--- start of Extracted information ---

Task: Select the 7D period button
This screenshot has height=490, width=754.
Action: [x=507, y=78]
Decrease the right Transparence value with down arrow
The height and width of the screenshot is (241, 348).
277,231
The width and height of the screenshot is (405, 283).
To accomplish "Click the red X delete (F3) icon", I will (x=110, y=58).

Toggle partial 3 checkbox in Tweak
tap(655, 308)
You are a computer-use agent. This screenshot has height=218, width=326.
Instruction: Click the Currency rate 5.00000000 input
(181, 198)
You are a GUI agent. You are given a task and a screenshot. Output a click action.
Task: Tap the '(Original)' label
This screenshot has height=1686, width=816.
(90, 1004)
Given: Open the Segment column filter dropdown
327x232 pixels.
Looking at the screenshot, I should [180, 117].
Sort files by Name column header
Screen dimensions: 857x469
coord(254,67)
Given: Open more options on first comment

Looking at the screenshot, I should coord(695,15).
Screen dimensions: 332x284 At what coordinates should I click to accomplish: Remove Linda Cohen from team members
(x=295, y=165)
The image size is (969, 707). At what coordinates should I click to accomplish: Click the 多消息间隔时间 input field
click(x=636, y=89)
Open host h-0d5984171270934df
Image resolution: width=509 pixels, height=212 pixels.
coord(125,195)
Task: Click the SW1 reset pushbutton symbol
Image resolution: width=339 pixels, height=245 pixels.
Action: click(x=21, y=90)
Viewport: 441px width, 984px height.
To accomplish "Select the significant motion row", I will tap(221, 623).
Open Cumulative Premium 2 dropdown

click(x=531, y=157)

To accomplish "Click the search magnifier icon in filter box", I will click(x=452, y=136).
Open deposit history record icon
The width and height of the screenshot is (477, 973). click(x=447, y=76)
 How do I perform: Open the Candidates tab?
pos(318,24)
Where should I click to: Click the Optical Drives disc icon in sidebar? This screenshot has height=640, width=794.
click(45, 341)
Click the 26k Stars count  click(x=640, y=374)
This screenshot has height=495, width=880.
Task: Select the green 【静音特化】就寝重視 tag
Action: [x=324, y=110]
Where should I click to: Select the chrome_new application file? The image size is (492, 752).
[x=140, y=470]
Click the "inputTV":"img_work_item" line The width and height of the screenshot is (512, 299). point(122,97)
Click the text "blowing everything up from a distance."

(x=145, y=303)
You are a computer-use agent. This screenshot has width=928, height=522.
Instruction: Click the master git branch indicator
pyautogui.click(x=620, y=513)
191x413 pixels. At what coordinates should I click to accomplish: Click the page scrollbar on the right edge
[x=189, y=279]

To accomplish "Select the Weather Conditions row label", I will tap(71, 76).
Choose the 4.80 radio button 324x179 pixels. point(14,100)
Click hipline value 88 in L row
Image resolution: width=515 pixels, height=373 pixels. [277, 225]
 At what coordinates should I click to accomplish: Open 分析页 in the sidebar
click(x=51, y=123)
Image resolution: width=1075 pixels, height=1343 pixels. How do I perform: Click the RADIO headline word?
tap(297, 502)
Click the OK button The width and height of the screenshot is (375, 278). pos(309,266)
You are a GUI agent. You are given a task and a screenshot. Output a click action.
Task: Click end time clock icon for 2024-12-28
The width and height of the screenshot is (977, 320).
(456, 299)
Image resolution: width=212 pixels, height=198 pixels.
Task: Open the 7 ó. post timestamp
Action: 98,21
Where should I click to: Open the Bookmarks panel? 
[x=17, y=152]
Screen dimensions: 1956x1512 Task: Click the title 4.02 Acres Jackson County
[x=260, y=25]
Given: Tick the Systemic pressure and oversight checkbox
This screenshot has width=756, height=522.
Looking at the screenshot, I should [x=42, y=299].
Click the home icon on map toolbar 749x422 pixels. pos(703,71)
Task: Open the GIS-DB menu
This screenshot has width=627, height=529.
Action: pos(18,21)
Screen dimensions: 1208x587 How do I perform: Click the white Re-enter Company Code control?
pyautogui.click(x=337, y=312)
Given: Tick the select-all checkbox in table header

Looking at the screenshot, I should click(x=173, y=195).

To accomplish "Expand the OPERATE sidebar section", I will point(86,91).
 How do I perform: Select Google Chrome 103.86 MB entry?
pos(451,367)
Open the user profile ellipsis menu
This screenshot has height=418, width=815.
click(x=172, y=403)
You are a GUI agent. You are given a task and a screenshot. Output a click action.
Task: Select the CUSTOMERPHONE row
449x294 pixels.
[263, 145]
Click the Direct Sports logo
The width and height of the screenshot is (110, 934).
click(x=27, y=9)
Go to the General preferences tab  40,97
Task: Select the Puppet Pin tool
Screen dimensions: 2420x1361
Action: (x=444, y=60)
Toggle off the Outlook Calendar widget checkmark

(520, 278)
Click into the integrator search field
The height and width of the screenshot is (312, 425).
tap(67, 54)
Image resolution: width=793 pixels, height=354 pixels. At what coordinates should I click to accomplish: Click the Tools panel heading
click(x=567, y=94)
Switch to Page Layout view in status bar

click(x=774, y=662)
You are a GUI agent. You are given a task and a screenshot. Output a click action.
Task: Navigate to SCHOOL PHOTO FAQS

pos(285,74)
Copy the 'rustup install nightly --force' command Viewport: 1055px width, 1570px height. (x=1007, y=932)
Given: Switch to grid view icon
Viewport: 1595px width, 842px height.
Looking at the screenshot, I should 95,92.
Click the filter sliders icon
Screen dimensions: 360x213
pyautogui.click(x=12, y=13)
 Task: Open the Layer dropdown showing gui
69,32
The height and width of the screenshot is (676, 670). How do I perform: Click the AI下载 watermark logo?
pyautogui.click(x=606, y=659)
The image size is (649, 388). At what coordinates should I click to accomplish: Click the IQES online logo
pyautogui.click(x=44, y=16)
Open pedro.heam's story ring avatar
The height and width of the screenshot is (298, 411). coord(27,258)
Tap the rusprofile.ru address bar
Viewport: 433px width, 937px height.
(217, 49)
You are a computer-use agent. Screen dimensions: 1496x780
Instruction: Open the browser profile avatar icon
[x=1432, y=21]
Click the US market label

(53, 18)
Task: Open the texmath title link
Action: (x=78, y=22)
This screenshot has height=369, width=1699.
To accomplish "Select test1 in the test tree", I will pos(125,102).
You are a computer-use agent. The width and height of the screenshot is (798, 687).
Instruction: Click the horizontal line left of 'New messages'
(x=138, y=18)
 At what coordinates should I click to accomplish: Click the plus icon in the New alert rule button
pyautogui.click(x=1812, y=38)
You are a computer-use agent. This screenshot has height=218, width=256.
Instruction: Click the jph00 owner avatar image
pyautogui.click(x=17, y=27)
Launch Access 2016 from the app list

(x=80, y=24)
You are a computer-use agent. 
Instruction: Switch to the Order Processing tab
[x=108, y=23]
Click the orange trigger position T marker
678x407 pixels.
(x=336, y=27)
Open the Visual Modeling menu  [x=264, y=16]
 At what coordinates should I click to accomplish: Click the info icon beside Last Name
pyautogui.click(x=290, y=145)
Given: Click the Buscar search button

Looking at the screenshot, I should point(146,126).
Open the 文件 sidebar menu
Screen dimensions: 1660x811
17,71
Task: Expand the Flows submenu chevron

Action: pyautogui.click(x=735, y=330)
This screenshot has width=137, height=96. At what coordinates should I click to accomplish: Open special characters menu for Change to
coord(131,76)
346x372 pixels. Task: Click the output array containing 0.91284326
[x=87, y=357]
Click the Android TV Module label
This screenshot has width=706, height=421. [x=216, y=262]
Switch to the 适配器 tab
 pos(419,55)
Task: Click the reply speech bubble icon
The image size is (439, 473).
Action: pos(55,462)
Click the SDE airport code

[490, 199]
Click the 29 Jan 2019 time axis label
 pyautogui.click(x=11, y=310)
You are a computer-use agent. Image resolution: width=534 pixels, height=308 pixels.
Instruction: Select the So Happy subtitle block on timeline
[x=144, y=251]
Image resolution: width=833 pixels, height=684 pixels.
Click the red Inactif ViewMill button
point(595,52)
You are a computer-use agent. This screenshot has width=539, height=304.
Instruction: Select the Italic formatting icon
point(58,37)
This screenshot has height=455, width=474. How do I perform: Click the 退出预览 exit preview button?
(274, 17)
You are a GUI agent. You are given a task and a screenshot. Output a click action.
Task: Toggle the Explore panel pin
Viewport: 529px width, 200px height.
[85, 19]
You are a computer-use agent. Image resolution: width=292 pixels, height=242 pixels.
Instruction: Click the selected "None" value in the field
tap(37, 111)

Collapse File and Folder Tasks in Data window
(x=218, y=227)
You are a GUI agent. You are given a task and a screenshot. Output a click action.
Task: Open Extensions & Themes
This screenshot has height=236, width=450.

--- end of Extracted information ---

> [What to work on] Convert the material into a JSON list of strings, one string per line with blank lines omitted, beginning at the line that contains "will tap(71, 76)." and stopping after the line that contains "Click the OK".

> [Exercise response]
[
  "To accomplish \"Select the Weather Conditions row label\", I will tap(71, 76).",
  "Choose the 4.80 radio button 324x179 pixels. point(14,100)",
  "Click hipline value 88 in L row",
  "Image resolution: width=515 pixels, height=373 pixels. [277, 225]",
  " At what coordinates should I click to accomplish: Open 分析页 in the sidebar",
  "click(x=51, y=123)",
  "Image resolution: width=1075 pixels, height=1343 pixels. How do I perform: Click the RADIO headline word?",
  "tap(297, 502)",
  "Click the OK button The width and height of the screenshot is (375, 278). pos(309,266)"
]